The first time Norwood heard the numbers "4" and "6" mentioned in his direction came shortly after his Alabama career came to a close. In an interview with a prospective agent, Norwood learned that some scouts believed he was a "4.6" guy in the 40-yard dash.
While incredibly fast for most humans, a 4.6-second 40-yard dash time is not good for those who hope to play wide receiver in the NFL. Only four wide receivers ran a 40-yard dash in 4.6 seconds or more at last year's NFL Combine. None were drafted.
"It's not slow, but it's not fast. It's not what they want," Norwood said. "I never ran that in my life. "Do I look that slow on film? Do I?"
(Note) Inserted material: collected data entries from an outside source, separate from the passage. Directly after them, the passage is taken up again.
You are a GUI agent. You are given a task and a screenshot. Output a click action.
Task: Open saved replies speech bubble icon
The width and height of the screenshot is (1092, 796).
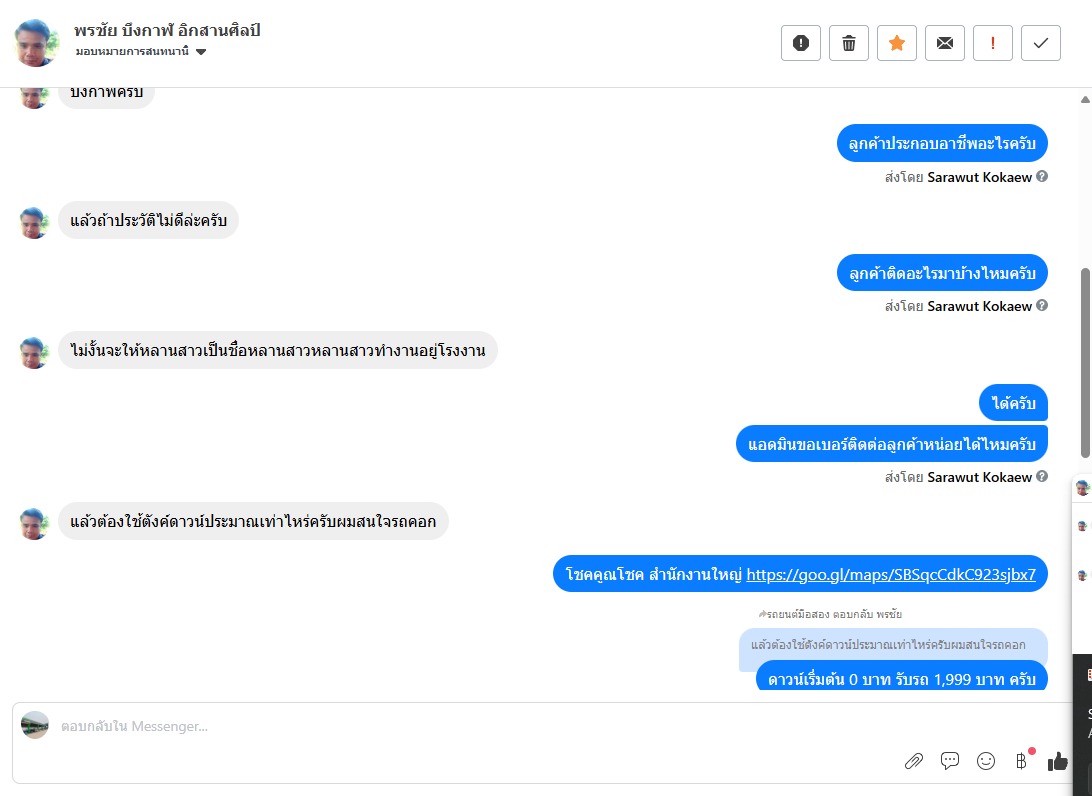950,761
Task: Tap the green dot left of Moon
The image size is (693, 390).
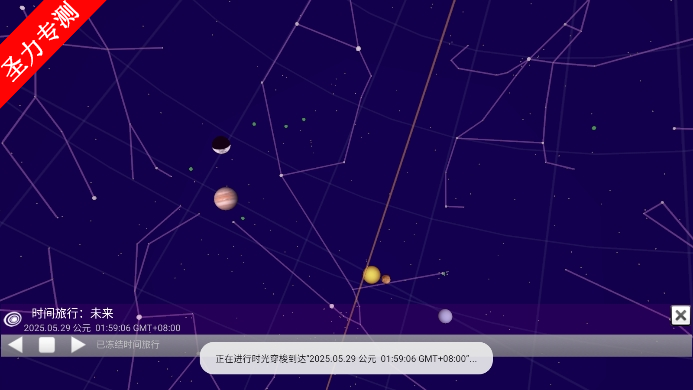Action: click(x=191, y=169)
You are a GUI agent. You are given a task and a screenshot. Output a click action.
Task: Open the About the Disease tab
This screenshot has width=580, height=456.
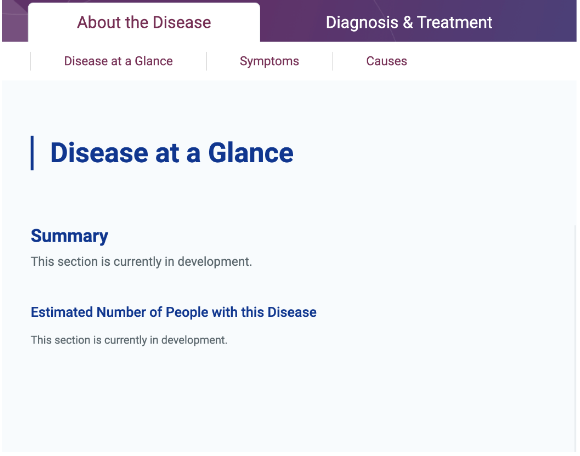(x=144, y=22)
I don't think anyone thinks of Norwood as a burner, but I wouldn't think of him as slow either. Given this extra bit of motivation, I'm suddenly much more interested to see how fast he actually runs at the combine.
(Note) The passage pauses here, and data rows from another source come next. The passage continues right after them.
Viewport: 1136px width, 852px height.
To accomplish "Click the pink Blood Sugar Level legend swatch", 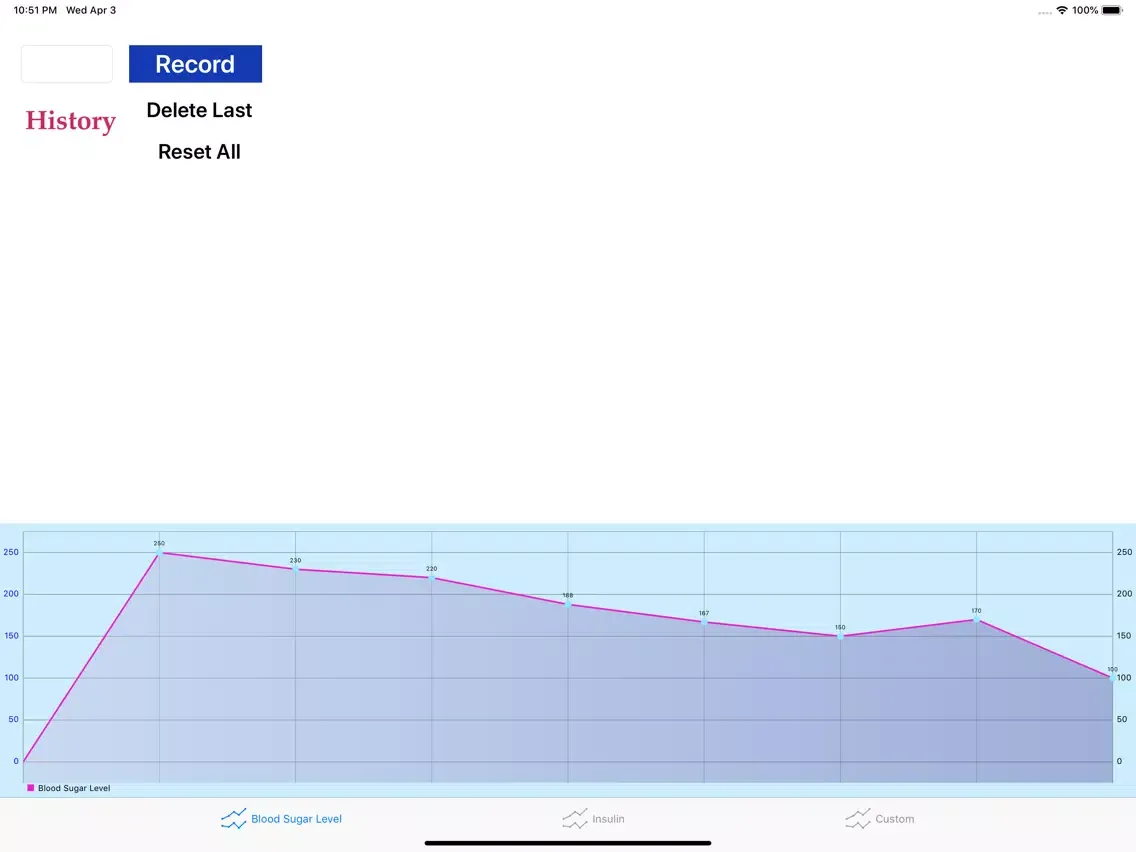I will (31, 788).
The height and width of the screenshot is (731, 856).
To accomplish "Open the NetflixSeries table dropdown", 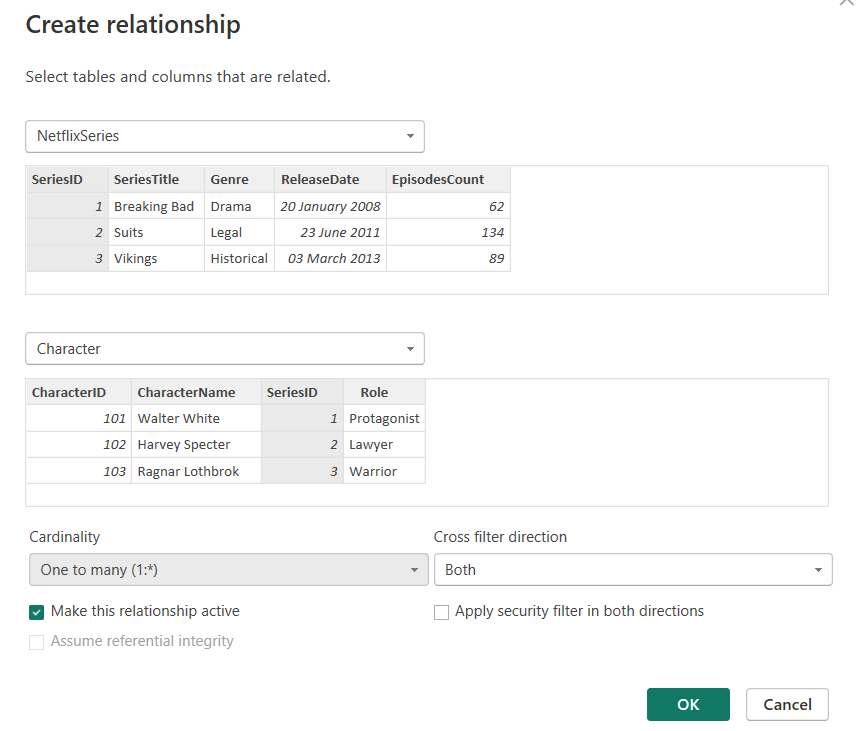I will coord(224,136).
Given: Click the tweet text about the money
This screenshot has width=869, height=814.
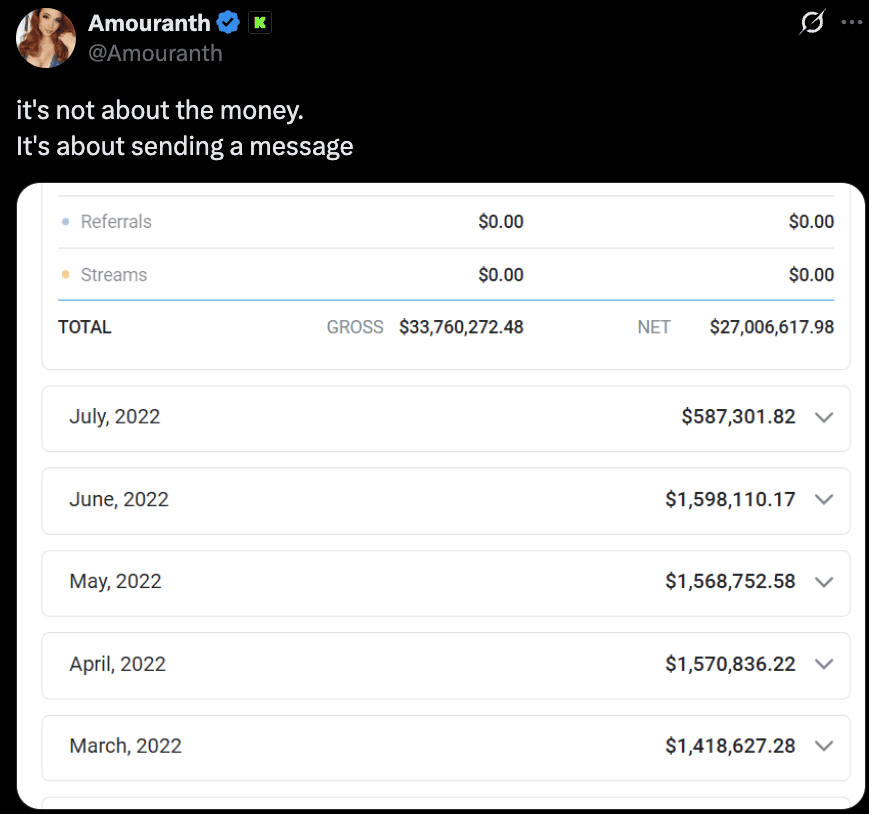Looking at the screenshot, I should [185, 128].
Let's face it. Alabama's defensive standards are dizzying. The Crimson Tide finished fourth nationally in scoring defense (13.9 points per game) and fifth nationally in total defense (286.5 yards per game). For most programs, those are "A" numbers. But there were also more glitches than usual. The Crimson Tide struggled at cornerback with youth and inconsistency and were vulnerable against the pass most of the season. They were shredded by Texas A&M and Johnny Manziel for 42 points and 628 yards in an early-season win over the Aggies and gave up 348 passing yards and four touchdown passes to Oklahoma's Trevor Knight in the bowl loss. It was a good Alabama defense, but not a great one.
I would say this is a pretty good assessment. Basically, the defense was dynamite in 10 games, and mediocre in three. That really helps pad the stat sheet, but it's not a way to win a championship.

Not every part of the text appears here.